Scala spark dataframe map sorting as per key


import spark.implicits._

import org.apache.spark.sql.column

def reverseMap(colName:Column) = map_from_arrays(map_values(colName),map_keys(colName))

val testDF = Seq(("cat",Map("black"->3,"brown"->5,"white"->1)),  ("dog",Map("cream"->6,"black"->5,"white"->2)))

  .toDF("animal","ageMap")

testDF.show(false)

val testDF1 = testDF.withColumn("keySort",map_from_entries(array_sort(map_entries(col("ageMap")))))

This code runs fine in spark >3 . I want to run spark<3 .


Solution

  • From your comment I gather that your code was working in v3.2.2 and not in v2.4.5.

    Your issue is that map_entries does not exist in Spark v2.4.5. You can get the same functionality by extracting the keys and values separately using map_keys and map_values, and then using array_zip to combine them.
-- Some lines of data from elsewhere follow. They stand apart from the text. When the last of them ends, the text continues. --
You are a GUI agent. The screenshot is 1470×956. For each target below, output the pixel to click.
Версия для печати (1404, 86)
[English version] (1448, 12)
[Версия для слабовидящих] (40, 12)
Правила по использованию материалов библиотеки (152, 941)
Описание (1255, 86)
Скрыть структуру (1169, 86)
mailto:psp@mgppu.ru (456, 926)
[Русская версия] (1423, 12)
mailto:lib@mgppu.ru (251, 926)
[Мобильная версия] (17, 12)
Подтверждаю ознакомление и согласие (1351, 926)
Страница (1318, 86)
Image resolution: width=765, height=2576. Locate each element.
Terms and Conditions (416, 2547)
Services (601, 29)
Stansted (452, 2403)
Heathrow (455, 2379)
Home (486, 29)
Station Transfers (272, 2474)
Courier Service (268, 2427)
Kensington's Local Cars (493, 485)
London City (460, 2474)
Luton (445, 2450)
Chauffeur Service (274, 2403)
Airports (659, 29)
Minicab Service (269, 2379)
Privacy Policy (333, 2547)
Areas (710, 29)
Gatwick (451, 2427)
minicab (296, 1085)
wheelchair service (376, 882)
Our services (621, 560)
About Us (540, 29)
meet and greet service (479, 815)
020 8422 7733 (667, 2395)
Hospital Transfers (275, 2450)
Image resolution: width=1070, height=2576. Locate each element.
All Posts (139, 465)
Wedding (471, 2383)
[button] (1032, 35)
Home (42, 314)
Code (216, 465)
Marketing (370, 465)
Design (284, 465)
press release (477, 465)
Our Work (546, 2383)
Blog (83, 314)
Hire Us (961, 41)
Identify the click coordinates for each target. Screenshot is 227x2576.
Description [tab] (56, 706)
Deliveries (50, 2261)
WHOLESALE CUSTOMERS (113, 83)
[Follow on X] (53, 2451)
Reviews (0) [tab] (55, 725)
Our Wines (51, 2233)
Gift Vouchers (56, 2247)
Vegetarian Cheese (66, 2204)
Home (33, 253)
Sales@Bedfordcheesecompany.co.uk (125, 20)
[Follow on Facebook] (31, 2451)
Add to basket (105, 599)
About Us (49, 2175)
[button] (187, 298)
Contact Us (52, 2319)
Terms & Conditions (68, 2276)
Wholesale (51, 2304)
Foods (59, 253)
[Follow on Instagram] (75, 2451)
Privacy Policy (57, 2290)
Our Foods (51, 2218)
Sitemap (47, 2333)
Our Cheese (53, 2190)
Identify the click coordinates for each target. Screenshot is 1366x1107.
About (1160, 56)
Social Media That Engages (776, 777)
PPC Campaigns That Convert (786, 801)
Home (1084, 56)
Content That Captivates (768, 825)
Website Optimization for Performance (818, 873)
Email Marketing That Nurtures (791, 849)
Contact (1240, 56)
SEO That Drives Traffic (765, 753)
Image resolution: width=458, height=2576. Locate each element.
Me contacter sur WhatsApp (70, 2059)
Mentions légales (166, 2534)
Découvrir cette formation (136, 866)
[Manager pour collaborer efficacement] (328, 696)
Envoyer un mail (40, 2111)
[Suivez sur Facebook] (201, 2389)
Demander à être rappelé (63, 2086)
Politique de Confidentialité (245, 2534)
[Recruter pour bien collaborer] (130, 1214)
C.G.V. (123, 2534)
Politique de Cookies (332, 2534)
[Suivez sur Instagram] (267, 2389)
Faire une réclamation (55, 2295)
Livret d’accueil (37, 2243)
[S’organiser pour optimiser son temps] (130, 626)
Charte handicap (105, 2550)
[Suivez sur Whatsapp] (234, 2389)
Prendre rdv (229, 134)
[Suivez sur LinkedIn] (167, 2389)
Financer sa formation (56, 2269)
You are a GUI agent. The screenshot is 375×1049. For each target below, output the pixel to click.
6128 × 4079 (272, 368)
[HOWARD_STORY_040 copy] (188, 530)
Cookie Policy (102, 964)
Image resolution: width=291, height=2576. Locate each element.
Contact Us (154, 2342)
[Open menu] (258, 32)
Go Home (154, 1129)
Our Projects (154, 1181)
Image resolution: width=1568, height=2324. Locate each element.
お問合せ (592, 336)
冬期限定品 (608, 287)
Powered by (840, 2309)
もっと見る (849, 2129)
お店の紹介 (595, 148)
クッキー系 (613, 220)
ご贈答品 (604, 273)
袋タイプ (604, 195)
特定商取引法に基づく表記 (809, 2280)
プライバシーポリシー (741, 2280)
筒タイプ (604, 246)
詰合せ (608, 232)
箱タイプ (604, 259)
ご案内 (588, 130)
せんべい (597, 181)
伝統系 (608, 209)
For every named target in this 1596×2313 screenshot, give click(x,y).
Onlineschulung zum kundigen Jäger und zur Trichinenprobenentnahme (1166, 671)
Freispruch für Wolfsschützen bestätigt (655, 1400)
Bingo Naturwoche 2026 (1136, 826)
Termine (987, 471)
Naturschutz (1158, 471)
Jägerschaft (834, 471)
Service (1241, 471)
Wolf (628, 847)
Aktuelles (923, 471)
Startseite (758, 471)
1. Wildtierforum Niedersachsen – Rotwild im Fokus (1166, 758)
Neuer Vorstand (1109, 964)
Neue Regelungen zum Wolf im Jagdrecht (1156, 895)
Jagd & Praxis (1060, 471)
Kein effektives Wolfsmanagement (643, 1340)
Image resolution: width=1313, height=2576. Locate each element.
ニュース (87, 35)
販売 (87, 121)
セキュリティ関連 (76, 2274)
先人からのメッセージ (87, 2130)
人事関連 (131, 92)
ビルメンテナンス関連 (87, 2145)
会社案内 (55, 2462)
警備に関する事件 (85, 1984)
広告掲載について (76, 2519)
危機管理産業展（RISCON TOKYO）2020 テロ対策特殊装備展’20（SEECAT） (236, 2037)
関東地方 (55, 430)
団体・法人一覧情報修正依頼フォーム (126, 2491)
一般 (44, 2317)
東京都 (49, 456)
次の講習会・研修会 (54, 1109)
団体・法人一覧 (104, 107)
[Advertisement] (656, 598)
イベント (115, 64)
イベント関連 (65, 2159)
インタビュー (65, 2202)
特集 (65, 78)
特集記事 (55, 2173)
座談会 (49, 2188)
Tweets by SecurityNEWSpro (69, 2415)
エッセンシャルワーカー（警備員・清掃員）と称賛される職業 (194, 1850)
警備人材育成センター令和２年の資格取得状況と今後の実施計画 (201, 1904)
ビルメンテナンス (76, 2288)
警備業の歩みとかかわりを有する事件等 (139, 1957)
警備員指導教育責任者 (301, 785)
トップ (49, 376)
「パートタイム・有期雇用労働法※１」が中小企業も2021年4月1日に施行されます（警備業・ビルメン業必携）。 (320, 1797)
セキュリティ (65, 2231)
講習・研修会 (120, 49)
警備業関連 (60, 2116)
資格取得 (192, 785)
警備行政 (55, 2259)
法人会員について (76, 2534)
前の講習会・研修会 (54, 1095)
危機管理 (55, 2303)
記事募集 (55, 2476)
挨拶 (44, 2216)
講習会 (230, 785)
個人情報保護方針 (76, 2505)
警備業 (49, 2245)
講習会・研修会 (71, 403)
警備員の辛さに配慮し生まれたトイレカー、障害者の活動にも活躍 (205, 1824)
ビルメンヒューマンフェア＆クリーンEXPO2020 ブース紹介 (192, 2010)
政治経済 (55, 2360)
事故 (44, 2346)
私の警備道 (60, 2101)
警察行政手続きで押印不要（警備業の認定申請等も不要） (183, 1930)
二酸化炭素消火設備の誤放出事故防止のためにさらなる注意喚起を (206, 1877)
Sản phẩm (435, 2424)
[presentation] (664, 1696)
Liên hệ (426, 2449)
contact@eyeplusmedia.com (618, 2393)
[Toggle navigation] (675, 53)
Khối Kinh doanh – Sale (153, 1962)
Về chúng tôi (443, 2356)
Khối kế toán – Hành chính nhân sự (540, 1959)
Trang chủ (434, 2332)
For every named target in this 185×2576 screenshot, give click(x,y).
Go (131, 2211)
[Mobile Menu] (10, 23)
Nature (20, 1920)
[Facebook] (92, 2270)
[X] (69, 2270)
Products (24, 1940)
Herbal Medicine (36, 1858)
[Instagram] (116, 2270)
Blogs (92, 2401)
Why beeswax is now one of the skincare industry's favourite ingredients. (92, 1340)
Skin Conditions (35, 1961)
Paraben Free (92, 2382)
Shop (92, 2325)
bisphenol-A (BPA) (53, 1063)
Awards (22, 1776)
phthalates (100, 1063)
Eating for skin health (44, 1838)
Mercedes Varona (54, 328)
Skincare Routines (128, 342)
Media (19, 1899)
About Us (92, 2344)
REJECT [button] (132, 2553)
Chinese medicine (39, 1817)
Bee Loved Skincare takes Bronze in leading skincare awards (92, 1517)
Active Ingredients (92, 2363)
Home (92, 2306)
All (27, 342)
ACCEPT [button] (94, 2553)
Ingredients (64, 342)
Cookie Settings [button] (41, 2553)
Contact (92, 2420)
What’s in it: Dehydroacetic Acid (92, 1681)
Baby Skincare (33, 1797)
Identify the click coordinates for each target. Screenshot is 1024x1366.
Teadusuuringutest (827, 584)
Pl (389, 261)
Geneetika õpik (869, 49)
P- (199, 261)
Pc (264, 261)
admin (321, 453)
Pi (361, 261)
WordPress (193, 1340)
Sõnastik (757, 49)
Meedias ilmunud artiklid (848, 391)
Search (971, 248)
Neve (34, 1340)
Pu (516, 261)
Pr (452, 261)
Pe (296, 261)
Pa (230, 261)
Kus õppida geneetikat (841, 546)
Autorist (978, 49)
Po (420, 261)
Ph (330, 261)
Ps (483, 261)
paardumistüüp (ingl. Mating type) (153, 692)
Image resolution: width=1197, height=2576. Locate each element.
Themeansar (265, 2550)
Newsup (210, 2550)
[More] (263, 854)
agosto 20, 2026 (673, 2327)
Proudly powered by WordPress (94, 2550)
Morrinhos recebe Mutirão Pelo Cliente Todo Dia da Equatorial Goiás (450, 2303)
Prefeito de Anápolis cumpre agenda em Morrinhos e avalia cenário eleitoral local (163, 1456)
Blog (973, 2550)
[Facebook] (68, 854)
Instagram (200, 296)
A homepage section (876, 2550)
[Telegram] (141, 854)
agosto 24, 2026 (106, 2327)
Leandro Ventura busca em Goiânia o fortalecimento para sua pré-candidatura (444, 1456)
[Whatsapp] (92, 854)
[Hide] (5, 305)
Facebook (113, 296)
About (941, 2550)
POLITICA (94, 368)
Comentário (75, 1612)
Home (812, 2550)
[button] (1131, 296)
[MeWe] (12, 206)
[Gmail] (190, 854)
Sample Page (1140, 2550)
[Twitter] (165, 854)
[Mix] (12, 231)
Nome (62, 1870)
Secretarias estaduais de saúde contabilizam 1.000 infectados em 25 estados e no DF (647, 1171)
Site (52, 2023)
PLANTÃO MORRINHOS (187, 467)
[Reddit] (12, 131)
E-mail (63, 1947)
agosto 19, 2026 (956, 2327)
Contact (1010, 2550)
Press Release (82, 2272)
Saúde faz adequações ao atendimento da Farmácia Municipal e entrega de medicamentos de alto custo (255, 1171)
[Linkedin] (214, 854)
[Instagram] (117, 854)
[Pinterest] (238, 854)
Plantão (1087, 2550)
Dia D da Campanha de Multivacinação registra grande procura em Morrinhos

    The first bit is exactly the same:

    import spark.implicits._
    import org.apache.spark.sql.Column
    
    def reverseMap(colName:Column) = map_from_arrays(map_values(colName),map_keys(colName))
    val testDF = Seq(("cat",Map("black"->3,"brown"->5,"white"->1)), ("dog",Map("cream"->6,"black"->5,"white"->2))).toDF("animal","ageMap")
    
    testDF.show(false)
    +------+------------------------------------+
    |animal|ageMap                              |
    +------+------------------------------------+
    |cat   |[black -> 3, brown -> 5, white -> 1]|
    |dog   |[cream -> 6, black -> 5, white -> 2]|
    +------+------------------------------------+
    

    And the difference is in how you define testDF1

    val testDF1 = testDF
      .withColumn("keys", map_keys(col("ageMap")))
      .withColumn("values", map_values(col("ageMap")))
      .withColumn("keySort", map_from_entries(array_sort(arrays_zip(col("keys"), col("values")))))
      .select("animal", "ageMap", "keySort")
    
    testDF1.show(false)
    +------+------------------------------------+------------------------------------+
    |animal|ageMap                              |keySort                             |
    +------+------------------------------------+------------------------------------+
    |cat   |[black -> 3, brown -> 5, white -> 1]|[black -> 3, brown -> 5, white -> 1]|
    |dog   |[cream -> 6, black -> 5, white -> 2]|[black -> 5, cream -> 6, white -> 2]|
    +------+------------------------------------+------------------------------------+
    

    This code ran successfully on a v2.4.5 spark-shell.